The capacity to thrombolize fibrin clots in vivo is likely influenced by many components of the fibrinolytic system, but particularly tPA and PAI-1 (13). Under basal conditions, tPA circulates mainly as a complex with PAI-1 with low levels of free rtPA (1316). Synthesis of both tPA and PAI-1 occurs in the vascular endothelial cells and, in the resting state, tPA is present on the luminal surface of the endothelium (1719). Plasmin generation can be increased by both up-regulation of tPA production by endothelial cells and secretion of tPA into the vascular system (20, 21). The ELT is an in vitro measure of the fibrinolytic potential of plasma. Historically, the ELT is the most reliable global assessment of fibrinolytic function, and remains the gold standard today, although the sensitivity of the ELT to some factors influencing fibrinolytic potential, such as thrombin activatable fibrinolysis inhibitor, is questionable.

Although the majority of components of the fibrinolytic system are present during infancy and childhood, there are some important developmental differences. Although plasma concentrations of tPA, PAI-1, and α2-M are significantly increased at birth compared with adult values, plasma concentrations of plasminogen and α2−AP are decreased to 50% and 80% of adult values, respectively (1). The decreased plasma concentrations of plasminogen result in reduced thrombolysis of fibrin clots in vitro. (22) After birth, plasminogen and α2−AP are similar to adult values by 6 mo of life (23). However, the ratio of tPA to PAI-1 is reversed throughout childhood, suggesting that the fibrinolytic system is suppressed compared with adults (1). Significant differences in the plasma concentrations of α2-M between children and adults persist until late adolescent years, as confirmed again in this study.

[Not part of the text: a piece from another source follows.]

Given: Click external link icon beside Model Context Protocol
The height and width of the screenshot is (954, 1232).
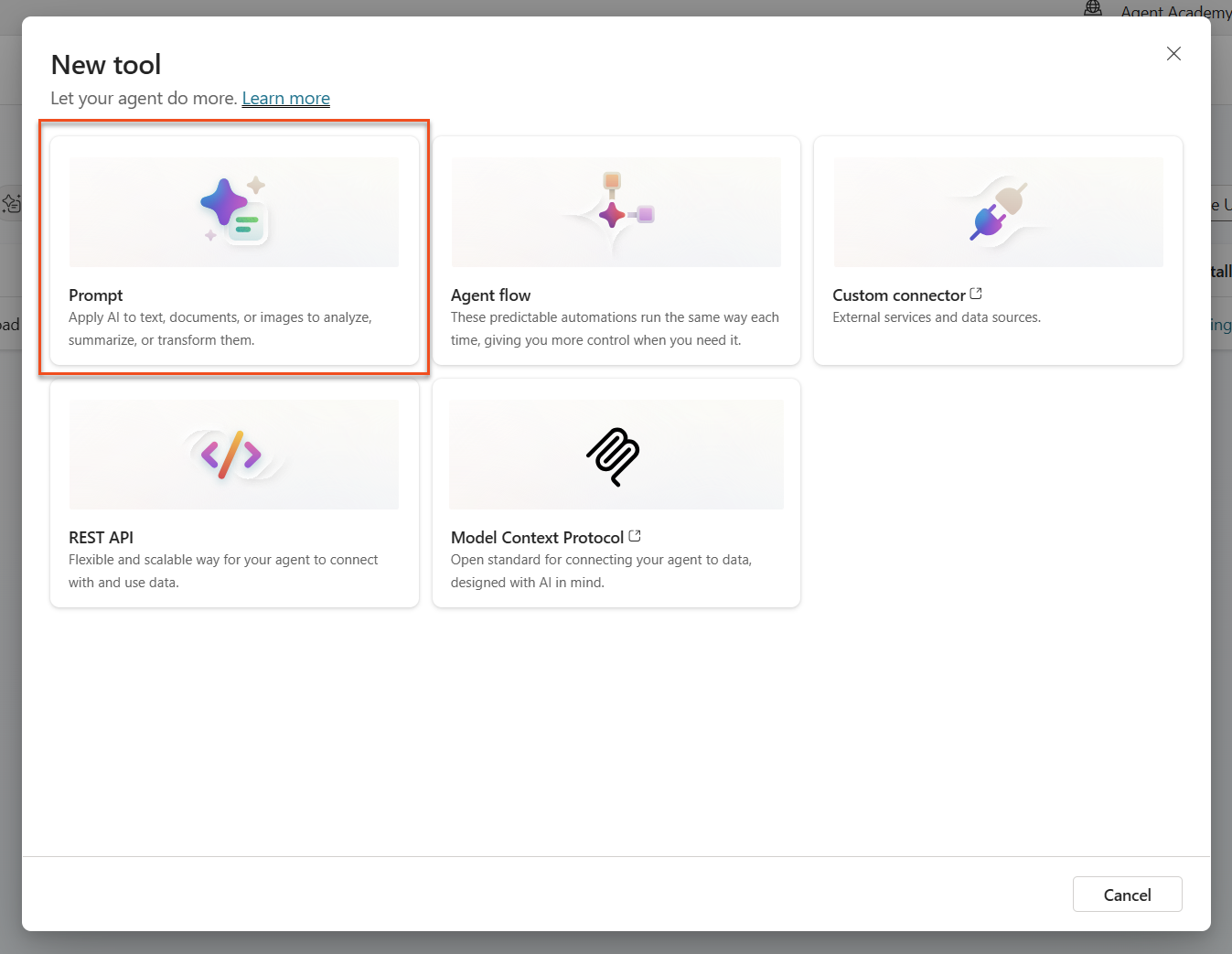Looking at the screenshot, I should (x=635, y=536).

We have assessed fibrinolytic response to venous occlusion in healthy adolescents. Adolescents are particularly relevant as, after infants, this is the most common age at which thrombosis in children occurs (2). Assessment of fibrinolytic response to venous occlusion in infants will require different methodology because venous occlusion is not well tolerated by small children. The adolescents in our study tolerated the procedure very well, with minimal discomfort and arm movement, however, the youngest children in the study required active distraction after 5 min of occlusion.

The results of our study show reduced fibrinolytic response to venous occlusion in adolescents compared with adults because of decreased release of tPA, and increased levels of PAI-1, resulting in both decreased tPA/PAI-1 ratios and prolongation of the ELT. In adults, impaired fibrinolytic response to venous occlusion, specifically reduced release of tPA and increased release of PAI-1, has been implicated in the etiology of TE (2427), particularly postoperative TE (2433). The majority of TE in children are associated with central venous lines, which likely cause a degree of endothelial disruption, especially at the time of central venous line insertion. The reduced fibrinolytic response to venous occlusion reported in our study may imply that the clinical course of TE in adolescents have limited resolution with time.

CONCLUSION

In summary, our study concludes that adolescents have a decreased fibrinolytic capacity, as defined by the fibrinolytic response to venous occlusion, when compared with adults. The results are consistent with the previously documented baseline fibrinolytic parameters that suggested reduced fibrinolysis in adolescents. Further studies will be required to determine the magnitude of likely differences in younger children. The data reported by this study provide a baseline that will enable further investigation on the role of reduced fibrinolytic capacity in TE in children.